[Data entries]
* * * *

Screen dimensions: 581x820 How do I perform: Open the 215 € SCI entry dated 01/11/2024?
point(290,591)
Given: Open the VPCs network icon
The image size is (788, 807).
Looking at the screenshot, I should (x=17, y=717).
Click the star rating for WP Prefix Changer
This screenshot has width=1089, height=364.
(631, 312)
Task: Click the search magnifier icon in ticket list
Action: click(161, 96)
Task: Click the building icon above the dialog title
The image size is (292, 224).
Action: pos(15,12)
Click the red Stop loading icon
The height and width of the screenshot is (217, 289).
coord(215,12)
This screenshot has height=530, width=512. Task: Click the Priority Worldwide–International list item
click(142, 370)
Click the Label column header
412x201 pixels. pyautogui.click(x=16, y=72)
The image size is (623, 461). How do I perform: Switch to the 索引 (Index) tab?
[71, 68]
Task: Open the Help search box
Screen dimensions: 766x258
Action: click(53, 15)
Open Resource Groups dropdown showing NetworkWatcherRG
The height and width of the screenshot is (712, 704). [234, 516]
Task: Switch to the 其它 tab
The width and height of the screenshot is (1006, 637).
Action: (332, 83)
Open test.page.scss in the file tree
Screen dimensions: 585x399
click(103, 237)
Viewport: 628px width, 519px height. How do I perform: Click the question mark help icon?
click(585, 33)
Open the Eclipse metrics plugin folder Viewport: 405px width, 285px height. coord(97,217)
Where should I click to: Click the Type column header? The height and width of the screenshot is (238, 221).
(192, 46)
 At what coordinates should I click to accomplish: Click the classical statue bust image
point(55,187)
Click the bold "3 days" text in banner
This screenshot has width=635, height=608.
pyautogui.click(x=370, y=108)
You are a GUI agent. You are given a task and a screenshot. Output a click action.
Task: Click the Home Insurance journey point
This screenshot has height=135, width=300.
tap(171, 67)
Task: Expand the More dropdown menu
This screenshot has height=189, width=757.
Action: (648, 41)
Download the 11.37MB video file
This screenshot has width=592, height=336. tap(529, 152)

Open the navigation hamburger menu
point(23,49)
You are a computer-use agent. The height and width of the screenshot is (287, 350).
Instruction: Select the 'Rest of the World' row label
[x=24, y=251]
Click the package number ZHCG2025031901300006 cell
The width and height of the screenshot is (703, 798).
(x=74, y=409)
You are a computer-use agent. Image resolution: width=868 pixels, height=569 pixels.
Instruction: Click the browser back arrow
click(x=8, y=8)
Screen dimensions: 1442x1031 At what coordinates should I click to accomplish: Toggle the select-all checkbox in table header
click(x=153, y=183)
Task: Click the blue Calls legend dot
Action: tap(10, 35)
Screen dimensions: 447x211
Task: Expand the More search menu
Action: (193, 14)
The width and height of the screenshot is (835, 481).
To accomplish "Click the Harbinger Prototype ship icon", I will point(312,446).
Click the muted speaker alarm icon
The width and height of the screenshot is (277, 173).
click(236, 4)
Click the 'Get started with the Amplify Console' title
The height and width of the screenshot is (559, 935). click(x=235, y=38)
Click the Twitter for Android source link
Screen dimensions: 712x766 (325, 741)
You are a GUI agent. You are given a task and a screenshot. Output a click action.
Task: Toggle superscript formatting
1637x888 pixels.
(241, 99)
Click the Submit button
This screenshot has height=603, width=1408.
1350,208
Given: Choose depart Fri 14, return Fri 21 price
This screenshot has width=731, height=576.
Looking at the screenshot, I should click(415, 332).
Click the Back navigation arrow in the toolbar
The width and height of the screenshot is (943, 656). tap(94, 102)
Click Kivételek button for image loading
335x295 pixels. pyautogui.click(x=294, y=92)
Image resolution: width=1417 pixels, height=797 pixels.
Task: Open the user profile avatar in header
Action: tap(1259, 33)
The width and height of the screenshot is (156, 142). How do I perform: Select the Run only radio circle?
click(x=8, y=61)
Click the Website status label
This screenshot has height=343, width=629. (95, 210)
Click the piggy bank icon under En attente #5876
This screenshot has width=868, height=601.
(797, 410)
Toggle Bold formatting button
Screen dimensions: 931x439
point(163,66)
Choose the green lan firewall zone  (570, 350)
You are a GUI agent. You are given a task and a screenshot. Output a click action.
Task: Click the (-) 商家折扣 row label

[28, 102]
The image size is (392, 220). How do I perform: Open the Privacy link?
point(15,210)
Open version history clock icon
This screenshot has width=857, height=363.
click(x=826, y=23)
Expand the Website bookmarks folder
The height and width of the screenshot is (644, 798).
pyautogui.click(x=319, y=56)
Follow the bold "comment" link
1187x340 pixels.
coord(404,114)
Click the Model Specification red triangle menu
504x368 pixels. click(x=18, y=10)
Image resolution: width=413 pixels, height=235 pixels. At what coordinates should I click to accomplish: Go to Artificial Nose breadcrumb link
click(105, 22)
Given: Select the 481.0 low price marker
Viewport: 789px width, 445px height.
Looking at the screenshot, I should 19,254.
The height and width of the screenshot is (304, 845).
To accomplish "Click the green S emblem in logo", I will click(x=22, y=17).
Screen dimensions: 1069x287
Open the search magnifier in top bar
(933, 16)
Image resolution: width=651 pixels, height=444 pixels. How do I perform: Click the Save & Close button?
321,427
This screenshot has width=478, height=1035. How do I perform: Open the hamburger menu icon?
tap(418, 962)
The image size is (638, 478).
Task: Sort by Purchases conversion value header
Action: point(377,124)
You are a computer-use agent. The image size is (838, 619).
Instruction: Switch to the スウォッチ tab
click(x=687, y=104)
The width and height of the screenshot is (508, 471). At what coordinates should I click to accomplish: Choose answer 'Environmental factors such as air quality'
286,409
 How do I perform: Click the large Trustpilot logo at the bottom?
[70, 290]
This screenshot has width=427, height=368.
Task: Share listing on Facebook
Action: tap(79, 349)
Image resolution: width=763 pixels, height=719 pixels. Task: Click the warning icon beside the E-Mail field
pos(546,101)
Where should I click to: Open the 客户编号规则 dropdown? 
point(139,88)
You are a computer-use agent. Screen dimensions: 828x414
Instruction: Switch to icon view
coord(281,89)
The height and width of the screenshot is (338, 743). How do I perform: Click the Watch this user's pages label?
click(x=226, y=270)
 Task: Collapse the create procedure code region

* * * *

ASSIGNED TASK | Using the records above, copy each line that contains "price".

WRITTEN ANSWER |
Given: Choose depart Fri 14, return Fri 21 price
Given: Select the 481.0 low price marker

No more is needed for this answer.